During the defence cross-examination, Ms. V could not explain the distinct differences between the narrative of the described events in her original taped interview with police and the initial courtroom testimony concerning the narrative. In her taped police interview, Ms. V noted that she had fallen asleep in the bed while “spooning” with Mr. J before the assault occurred. She also told police that her alcohol consumption that night had been “typical,” with no reference to being “falling-down drunk.”

Ms. K’s cross-examination testimony offered no help to Ms. V’s narrative, as she testified that she awoke during the incident to the sound and feel of “shuffling” in the bed. Ms. K assumed this was caused by “mutual fondling and playing with each other” and noted that Mr. J and Ms. V then went into the bathroom, where she believes they showered together. She also rebutted Ms. V’s assertion that she was falling-down drunk and that there had been copious drug use at the party.

The Results

In coming to his decision to acquit Mr. J of the sexual assault charges, Justice B said that Ms. V’s evidence is “replete with major inconsistencies and troubling contradictions on central portions of her account.” Noting that her testimony provides the only evidence of non-consensual sexual activity, the justice said that “[i]t would be, at the very least, dangerous to rely” on it to reach a guilty verdict.

The Case

Charged with sexual assault and related allegations, Mr. M’s defence team applied for a stay of prosecution 21 months after he was charged based on Section 11(b) of the Canadian Charter of Rights and Freedoms. Under the current court-precedent-setting Jordan framework that mandates trial delays beyond 18 months as unreasonable, Justice M appropriately analyzed the reasons for the delay to account for defence-related delays, which reduced the net trial delay to just over 19 and a half months.

Using precedents set in the Jordan case and others, the Crown attempted to account for the remaining one-and-a-half-month trial delay by arguing that they were caused by “exceptional circumstances.” These circumstances included an unexpected sick leave of the officer-in-charge and “related disclosure lapses that precipitated the abandonment of the first trial date.”

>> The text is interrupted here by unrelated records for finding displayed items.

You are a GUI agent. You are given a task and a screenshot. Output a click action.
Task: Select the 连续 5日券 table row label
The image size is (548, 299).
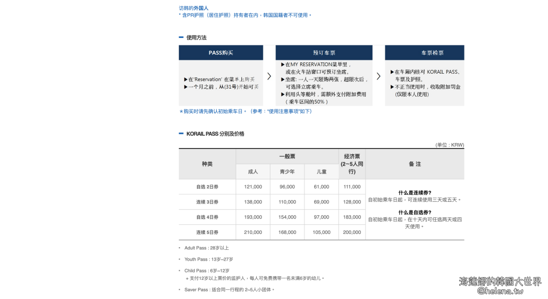(x=207, y=232)
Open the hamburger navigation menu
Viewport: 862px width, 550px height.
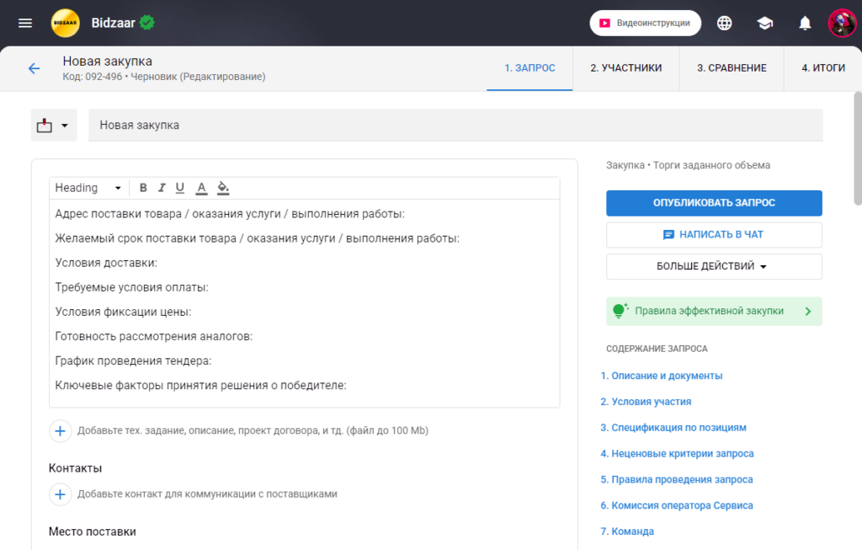25,23
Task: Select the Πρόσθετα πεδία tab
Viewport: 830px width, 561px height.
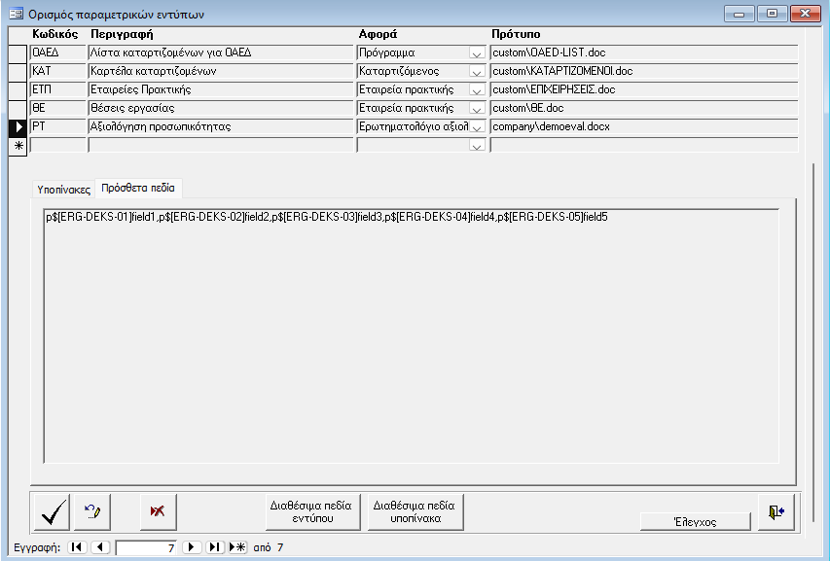Action: click(138, 188)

Mr. M’s defence argued that the unexpected sick leave was a “red herring” to disguise the Crown’s numerous and systemic failures to provide the defence with complete disclosure materials. These disclosure failures included taking more than a year to get access to a video that the complainant had provided to police—and that police for some time claimed did not exist. The defence also pointed to the need to change trial dates due to the disclosure of a witness statement on the initial trial date from a witness the Crown had repeatedly said had “no relevant information” and would not be called as a witness.

The Results

In staying the sexual assault charges against Mr. M., Justice H noted that “[t]erminating a prosecution without regard to the merits is always unpalatable, especially when the charges are serious.” However, the justice held that “[a}pplying the Jordan framework analysis to the chronology of this case compels the conclusion that the delay in this case is unreasonable and constitutionally intolerable.” The disclosure process in this case did not constitute “an exceptional circumstance” worthy of trial delay and represented systemic failures in the Crown’s disclosure process.